• **Activity list**:
1 > Answer these questions about the Bernhard Mayer interview:
(a) How many years has Bernhard Mayer's career lasted?
(b) How many people did his mum cook daily feasts for?
(c) At what age did he start working in a small local restaurant?
2 > Rewrite the Bernhard Mayer interview from "Looking for a" up to and including "cuisine and fine-dining.", swapping "Germany" for "Switzerland".

• **Document excerpt**:

Meet The Chef: Bernhard Mayer

Bernhard Mayer interview

The Wordrobe gets up close and professional with Bernhard Mayer, Executive Chef of The Sloane Club in Chelsea

During his 30-year career, Bernhard Mayer has whipped up dishes across the globe.  From Cobblers Cove in Barbados to the Four Seasons Park Lane Hotel, his passion for food has taken him far and wide.

Looking for a place where he could focus more on the quality of his food, Bernhard joined The Sloane Club as executive chef, where he oversees the seasonal menus for both the club and the new Sloane Place.

We caught up with Bernhard to talk more about his new venture, as well as his top London dining recommendations.

Matcha green tea crème brulee, papaya-lime salad

What inspired you to become a chef?
My mum’s cooking. She cooked daily feasts for 12 people.

Where did you train? Tell us more about your culinary background…
I started out in a small local restaurant at 16, and then worked in Michelin starred kitchens across Germany such as Rafael Hotel, now the Mandarin Oriental, where I learnt about Asian cuisine and fine-dining.

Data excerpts
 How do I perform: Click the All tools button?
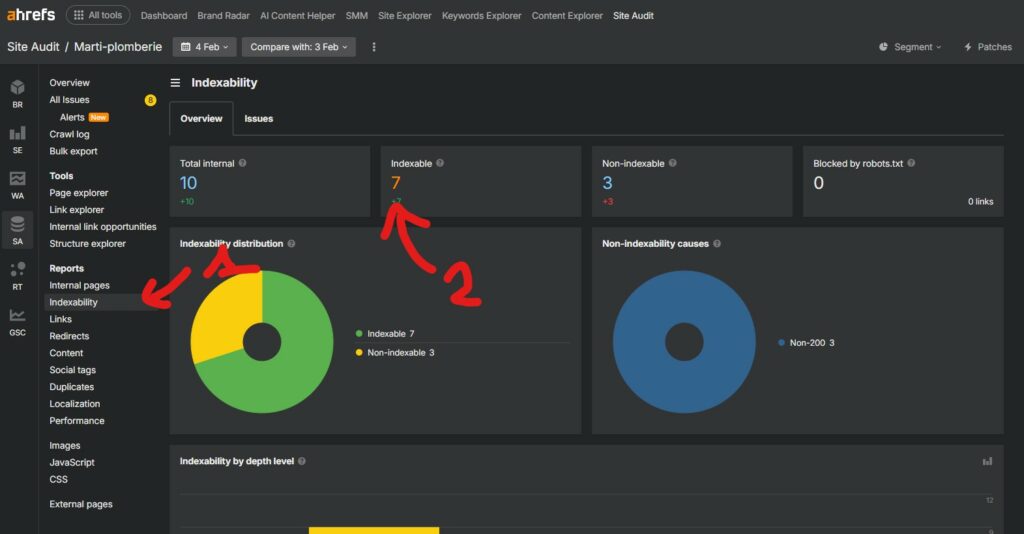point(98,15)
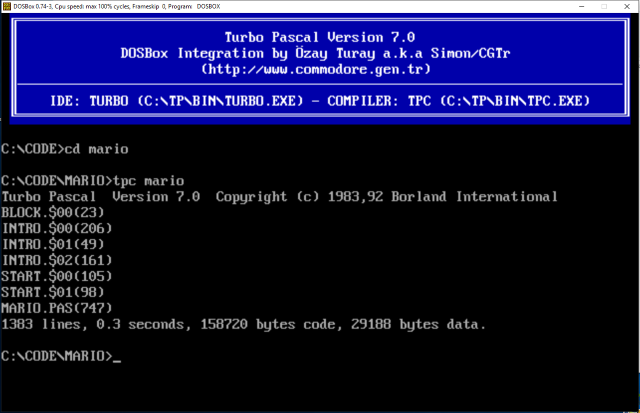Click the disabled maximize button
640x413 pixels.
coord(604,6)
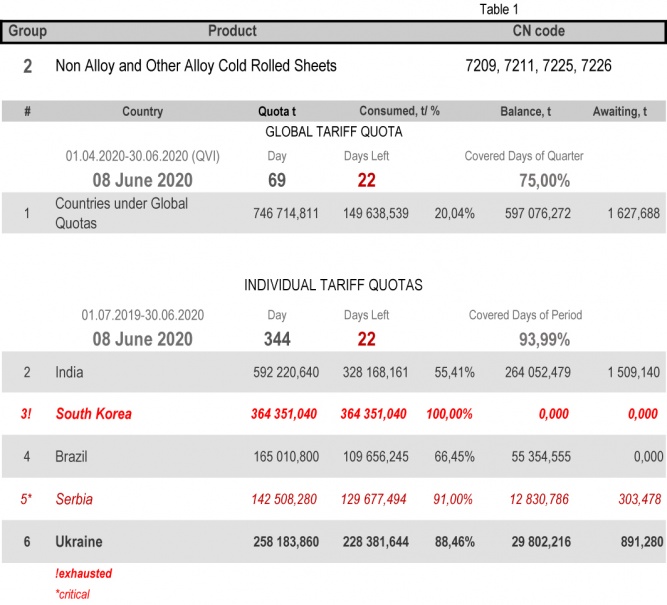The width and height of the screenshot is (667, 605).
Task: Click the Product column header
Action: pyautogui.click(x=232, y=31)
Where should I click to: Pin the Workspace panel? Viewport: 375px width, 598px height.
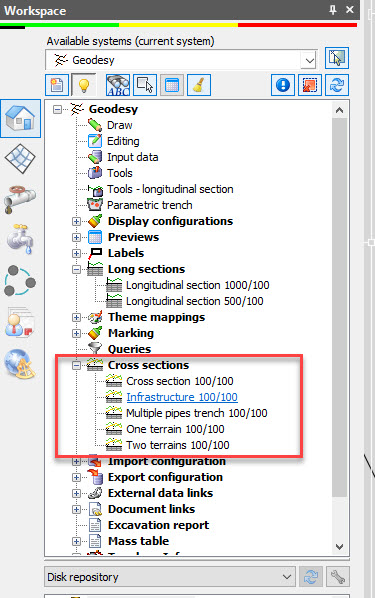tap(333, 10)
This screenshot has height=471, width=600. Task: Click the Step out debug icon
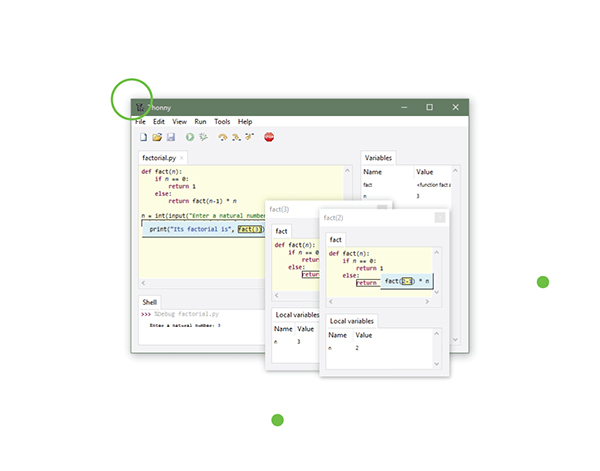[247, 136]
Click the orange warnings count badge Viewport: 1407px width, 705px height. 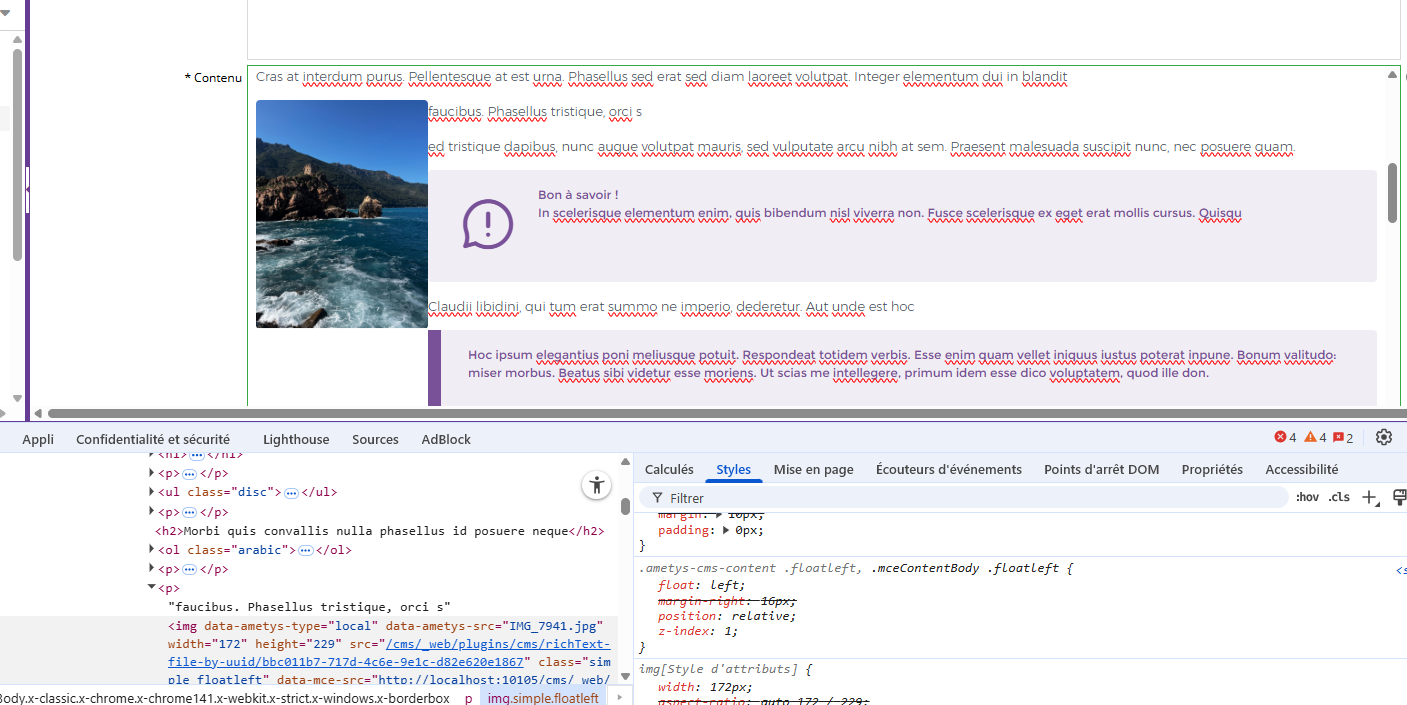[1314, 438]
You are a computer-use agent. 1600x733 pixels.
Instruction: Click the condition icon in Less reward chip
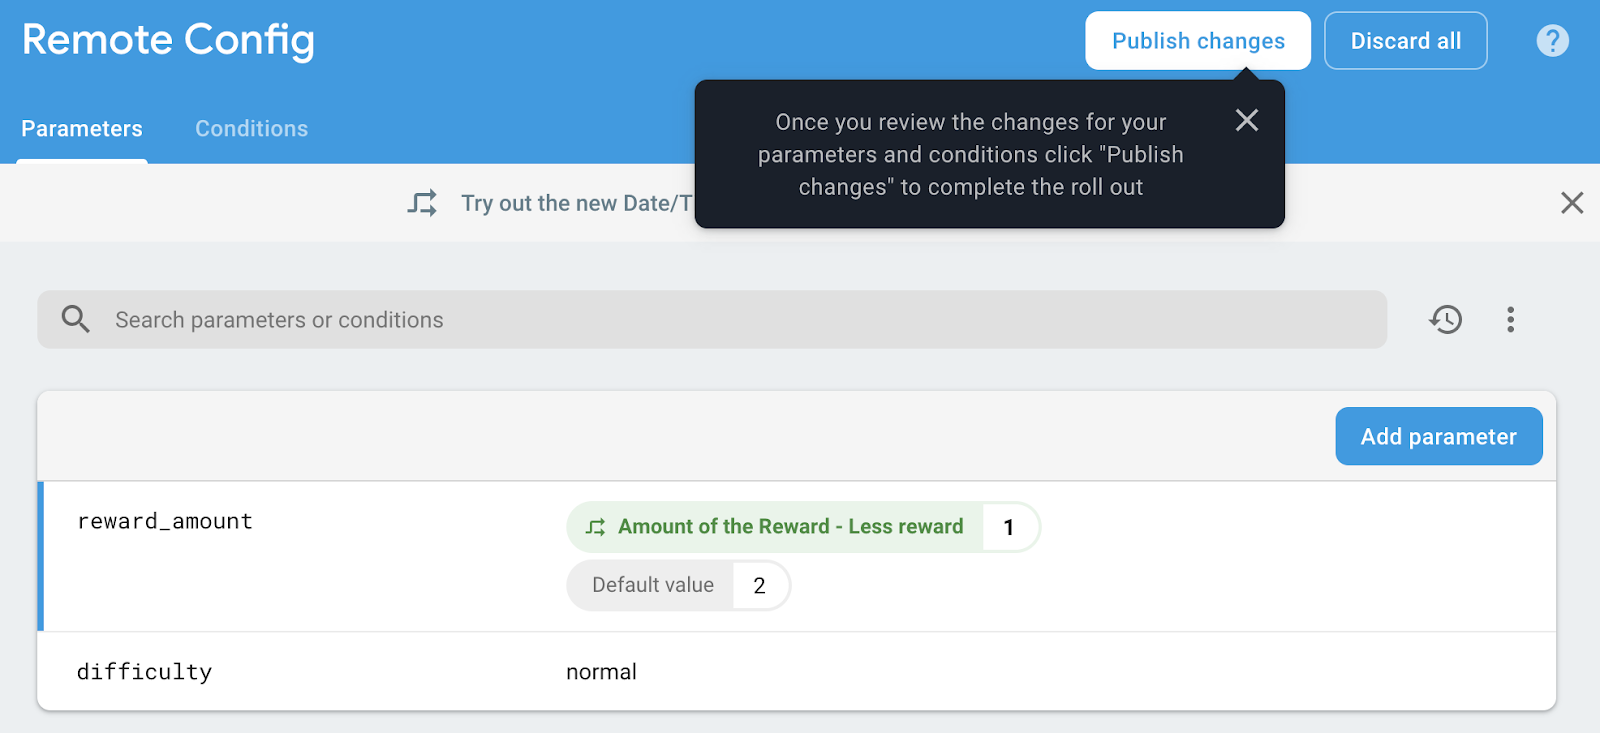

• **Solutions by task**:
1 >
(a) 30 years
(b) 12 people
(c) 16

2 >
Looking for a place where he could focus more on the quality of his food, Bernhard joined The Sloane Club as executive chef, where he oversees the seasonal menus for both the club and the new Sloane Place.

We caught up with Bernhard to talk more about his new venture, as well as his top London dining recommendations.

Matcha green tea crème brulee, papaya-lime salad

What inspired you to become a chef?
My mum’s cooking. She cooked daily feasts for 12 people.

Where did you train? Tell us more about your culinary background…
I started out in a small local restaurant at 16, and then worked in Michelin starred kitchens across Switzerland such as Rafael Hotel, now the Mandarin Oriental, where I learnt about Asian cuisine and fine-dining.